**DIRECTIONS**
Print the records below word for word, beginning with the first line and ending once the line containing "Given: Edit the From date field" is printed.
━━━ DATA FOR PROCESSING
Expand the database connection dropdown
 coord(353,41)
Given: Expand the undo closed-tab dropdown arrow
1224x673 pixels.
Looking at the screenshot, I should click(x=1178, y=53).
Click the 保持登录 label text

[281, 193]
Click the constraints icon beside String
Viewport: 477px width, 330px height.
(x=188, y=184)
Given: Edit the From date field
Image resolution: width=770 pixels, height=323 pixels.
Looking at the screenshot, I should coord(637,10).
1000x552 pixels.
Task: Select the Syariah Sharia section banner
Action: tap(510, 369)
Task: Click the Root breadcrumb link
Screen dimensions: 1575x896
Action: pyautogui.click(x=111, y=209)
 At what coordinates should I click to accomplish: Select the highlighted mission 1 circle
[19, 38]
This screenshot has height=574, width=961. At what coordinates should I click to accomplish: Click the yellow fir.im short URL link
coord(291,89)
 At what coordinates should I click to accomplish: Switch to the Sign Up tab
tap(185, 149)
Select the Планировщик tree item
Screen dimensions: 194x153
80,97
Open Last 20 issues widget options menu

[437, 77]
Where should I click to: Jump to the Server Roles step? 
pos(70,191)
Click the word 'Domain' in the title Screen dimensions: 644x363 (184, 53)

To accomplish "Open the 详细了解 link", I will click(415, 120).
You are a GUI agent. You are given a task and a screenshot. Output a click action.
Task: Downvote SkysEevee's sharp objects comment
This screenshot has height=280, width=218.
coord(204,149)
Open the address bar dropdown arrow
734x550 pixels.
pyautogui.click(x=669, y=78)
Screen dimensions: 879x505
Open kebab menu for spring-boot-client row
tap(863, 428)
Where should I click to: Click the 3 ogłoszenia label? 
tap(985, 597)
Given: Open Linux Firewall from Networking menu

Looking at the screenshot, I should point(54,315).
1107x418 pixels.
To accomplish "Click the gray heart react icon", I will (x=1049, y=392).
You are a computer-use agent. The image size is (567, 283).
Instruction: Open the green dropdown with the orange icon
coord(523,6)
━━━━━━
**TASK RESPONSE**
Expand the database connection dropdown
 coord(353,41)
Given: Expand the undo closed-tab dropdown arrow
1224x673 pixels.
Looking at the screenshot, I should click(x=1178, y=53).
Click the 保持登录 label text

[281, 193]
Click the constraints icon beside String
Viewport: 477px width, 330px height.
(x=188, y=184)
Given: Edit the From date field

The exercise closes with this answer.